IN the 1990s, Dexter et al.  1showed clearly that one has to reduce turnover time by more than 50% of the surgical duration to be able to do one additional case. But in the first decade of this new century, three reports challenged this concept and showed that additional cases could be done.2–4These reports focused on improving operating room (OR) throughput, not by reducing the time it takes to accomplish OR turnover, but instead doing the multiple tasks of turnover simultaneously. That is, changing the nonoperative activities from a series process to a parallel process. With these initial reports, several unanswered questions still remained, including “Can these initiatives be sustained for the long-term?” and “Do you need build special facilities to accomplish the change in process?” In this month’s Anesthesiology, Smith et al.  5report their experience using regional anesthesia for total hip replacements and improvement in OR throughput using parallel processes. This report shows the success of their initiative over a 24-month period. Further, this success was done without a need to invest in new facilities. It seems that this concept of improving OR throughput using parallel processing may not simply be the buzzword for the decade, but a new OR management strategy that works. Or is it?

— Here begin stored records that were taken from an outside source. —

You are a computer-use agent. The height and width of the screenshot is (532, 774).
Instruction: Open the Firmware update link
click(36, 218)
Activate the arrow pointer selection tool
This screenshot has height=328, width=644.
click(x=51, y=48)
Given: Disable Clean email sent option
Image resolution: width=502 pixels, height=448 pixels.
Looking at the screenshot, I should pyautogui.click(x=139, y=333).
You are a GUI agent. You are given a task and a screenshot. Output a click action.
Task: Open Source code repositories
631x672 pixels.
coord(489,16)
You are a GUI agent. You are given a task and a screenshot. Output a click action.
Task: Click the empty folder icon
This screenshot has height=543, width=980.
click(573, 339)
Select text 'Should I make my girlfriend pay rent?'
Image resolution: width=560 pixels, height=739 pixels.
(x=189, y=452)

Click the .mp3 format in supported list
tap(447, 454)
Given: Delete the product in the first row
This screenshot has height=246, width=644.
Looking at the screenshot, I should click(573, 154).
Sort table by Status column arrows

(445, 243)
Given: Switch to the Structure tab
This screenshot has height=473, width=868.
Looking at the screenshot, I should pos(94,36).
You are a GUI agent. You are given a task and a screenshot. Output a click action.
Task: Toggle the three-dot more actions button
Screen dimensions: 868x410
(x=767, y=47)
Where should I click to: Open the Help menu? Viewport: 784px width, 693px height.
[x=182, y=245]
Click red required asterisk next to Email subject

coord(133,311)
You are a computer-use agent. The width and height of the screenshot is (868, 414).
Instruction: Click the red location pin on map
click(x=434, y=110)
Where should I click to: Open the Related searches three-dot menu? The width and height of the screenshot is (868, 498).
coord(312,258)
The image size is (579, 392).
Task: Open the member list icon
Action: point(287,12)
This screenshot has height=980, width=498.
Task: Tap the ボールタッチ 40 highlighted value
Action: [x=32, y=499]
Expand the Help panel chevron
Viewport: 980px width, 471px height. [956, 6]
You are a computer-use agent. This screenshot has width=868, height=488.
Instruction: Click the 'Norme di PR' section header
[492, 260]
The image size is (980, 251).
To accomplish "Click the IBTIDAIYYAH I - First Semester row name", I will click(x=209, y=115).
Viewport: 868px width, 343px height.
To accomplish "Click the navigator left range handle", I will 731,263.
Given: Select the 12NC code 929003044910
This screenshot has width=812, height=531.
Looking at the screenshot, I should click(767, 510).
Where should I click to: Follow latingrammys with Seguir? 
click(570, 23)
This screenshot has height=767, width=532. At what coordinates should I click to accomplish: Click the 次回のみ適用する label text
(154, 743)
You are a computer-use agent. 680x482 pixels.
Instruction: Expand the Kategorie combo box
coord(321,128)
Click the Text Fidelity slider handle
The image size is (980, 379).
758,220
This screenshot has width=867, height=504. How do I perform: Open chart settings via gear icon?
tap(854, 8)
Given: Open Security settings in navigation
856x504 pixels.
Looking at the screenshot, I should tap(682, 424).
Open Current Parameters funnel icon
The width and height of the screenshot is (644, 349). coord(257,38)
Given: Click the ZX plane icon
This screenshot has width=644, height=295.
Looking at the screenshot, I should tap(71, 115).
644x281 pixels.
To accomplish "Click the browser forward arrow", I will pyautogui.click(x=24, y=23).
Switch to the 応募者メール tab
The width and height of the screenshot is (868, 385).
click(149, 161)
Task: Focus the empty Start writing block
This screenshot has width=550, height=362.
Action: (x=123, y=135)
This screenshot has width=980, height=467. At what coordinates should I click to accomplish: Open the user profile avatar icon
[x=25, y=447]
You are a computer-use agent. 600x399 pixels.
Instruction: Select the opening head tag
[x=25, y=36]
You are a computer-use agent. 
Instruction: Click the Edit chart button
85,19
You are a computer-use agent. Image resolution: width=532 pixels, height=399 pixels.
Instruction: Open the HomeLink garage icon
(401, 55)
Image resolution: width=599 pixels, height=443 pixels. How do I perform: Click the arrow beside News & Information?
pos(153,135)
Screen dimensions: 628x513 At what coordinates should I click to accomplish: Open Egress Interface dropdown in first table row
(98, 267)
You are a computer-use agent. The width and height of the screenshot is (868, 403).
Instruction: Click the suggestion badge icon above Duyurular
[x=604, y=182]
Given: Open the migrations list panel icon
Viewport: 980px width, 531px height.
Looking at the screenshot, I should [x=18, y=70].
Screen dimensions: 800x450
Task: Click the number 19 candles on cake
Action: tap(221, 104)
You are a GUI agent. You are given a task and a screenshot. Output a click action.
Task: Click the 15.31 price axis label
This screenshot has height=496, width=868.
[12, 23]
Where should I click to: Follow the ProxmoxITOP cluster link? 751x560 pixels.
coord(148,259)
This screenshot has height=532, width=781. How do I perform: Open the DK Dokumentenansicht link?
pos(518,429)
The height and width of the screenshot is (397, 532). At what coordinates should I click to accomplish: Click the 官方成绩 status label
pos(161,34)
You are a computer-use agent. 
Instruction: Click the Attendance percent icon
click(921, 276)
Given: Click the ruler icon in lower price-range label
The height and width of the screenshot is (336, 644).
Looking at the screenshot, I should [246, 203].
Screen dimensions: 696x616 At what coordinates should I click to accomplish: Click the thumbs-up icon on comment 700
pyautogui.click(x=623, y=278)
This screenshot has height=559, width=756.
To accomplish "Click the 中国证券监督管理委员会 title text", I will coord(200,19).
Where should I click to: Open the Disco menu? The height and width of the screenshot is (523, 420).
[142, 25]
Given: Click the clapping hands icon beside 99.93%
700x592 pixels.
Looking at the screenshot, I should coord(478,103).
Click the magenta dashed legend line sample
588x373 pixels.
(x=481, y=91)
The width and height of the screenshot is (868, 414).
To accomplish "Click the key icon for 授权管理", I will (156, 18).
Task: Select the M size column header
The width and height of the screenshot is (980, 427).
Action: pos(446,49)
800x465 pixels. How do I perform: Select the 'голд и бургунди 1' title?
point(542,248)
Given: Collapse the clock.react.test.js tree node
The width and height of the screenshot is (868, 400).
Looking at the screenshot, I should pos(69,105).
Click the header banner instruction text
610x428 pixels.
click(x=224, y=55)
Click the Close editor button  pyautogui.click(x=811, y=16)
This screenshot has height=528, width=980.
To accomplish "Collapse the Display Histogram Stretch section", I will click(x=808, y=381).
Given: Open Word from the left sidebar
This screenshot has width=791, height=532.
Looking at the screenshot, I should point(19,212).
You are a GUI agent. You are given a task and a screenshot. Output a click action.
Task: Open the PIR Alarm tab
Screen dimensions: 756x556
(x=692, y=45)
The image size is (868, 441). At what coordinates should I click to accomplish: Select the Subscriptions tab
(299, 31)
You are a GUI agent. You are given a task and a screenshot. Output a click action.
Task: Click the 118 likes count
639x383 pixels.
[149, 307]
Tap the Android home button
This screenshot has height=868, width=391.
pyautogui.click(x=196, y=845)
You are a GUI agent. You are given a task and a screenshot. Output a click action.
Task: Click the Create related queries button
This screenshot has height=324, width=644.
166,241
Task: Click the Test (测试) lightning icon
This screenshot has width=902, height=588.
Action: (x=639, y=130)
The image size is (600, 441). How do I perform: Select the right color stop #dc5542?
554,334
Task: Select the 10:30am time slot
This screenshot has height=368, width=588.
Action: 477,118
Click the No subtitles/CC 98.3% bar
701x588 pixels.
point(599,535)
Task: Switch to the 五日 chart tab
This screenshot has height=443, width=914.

Interestingly, the concept of parallel processing may have a new name but, as our surgical colleagues will tell you, is not a new concept in the OR suite. For years, surgeons have demanded more than one OR. With two (or more) ORs running at the same time, there is no wasted or nonoperative time (the surgeon literally has no time when he or she is not performing surgery), at least from the surgeon’s perspective. This extreme form of parallel processing illustrates three fundamental principles of this concept. First, parallel processing requires an increase in personnel and sometimes additional facilities to succeed. In this example, there are two anesthesia teams and nursing/surgical technician teams as well as two ORs. Therefore, induction of the second patient can be done in the second OR while the surgeon is finishing surgery on the first patient (in the first OR). Then the nonoperative activities (emergence, transfer to recovery room, cleanup, setup, and induction of the third patient) are all accomplished while the surgeon is performing surgery on the second patient. Second, because this process involves additional personnel, an increase in cost to perform care for the surgeon’s patients is inherent with parallel processing. The hospital, which employs the nursing/technician team, pays for the additional room, and sometimes has to provide support for the anesthesiology team, must be vested in the parallel process. Finally, the third principle is that the surgeon must also be committed to this process.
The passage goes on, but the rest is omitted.